Mais cedo, o ministro da Saúde, Alexandre Padilha, havia informado que o país registrava apenas uma morte até aquele momento, também em São Paulo, e anunciou a compra de antídotos específicos para tratar a intoxicação.
Casos sob investigação
O governo paulista informou que outras sete mortes estão sendo investigadas com suspeita de contaminação por metanol. De acordo com a Secretaria da Saúde, o estado já registra 162 notificações relacionadas à substância: 14 casos confirmados, incluindo dois óbitos, e 148 em investigação. Entre as mortes suspeitas, quatro ocorreram na capital, duas em São Bernardo do Campo e uma em Cajuru.
A primeira vítima confirmada foi o empresário Ricardo Lopes Mira, de 54 anos, que morreu em 16 de setembro após passar mal quatro dias antes. Ele também morava em São Paulo.
O metanol é um álcool usado em produtos industriais, como solventes, e altamente tóxico quando ingerido. Ao ser metabolizado pelo fígado, transforma-se em compostos que afetam a medula, o cérebro e o nervo óptico, podendo causar cegueira, coma e morte. Também pode provocar falência renal e pulmonar.
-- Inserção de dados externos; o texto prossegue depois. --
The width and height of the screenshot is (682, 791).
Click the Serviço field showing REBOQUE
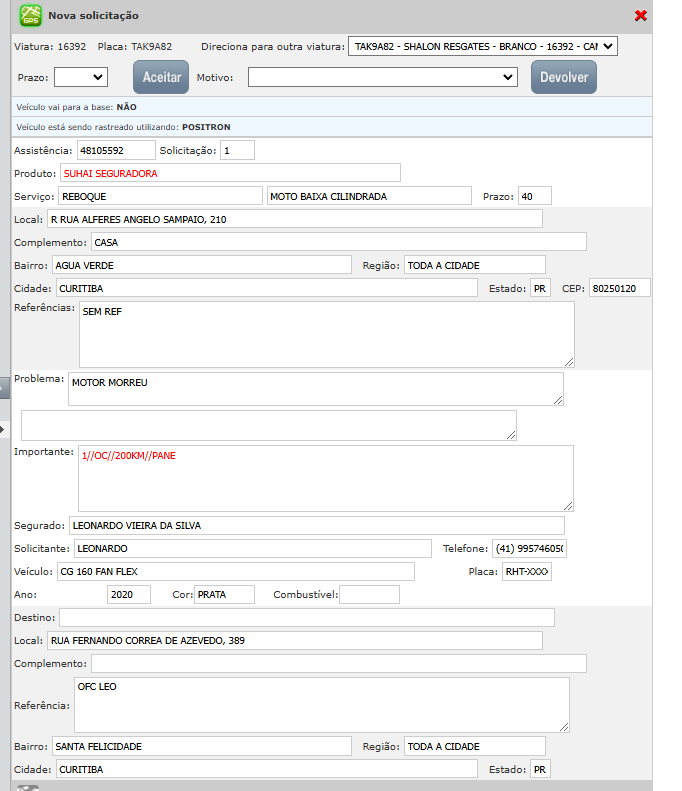point(160,196)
Casos se espalham pelo país
Além dos registros em São Paulo, o Ministério da Saúde informou que há suspeitas de contaminação em outros estados: sete casos em Pernambuco, quatro no Mato Grosso do Sul, dois na Bahia, dois em Goiás, dois no Pará e um caso em cada um dos seguintes estados: Distrito Federal, Rondônia, Minas Gerais, Mato Grosso, Espírito Santo e Piauí.
O Ministério da Saúde anunciou nesta sábado (4) a compra emergencial de 2.500 tratamentos de fomepizol, medicamento considerado o antídoto mais eficaz contra intoxicações por metanol. O acordo foi firmado com uma farmacêutica japonesa, e os lotes devem chegar ao país ainda nesta semana para serem distribuídos a centros de referência federais.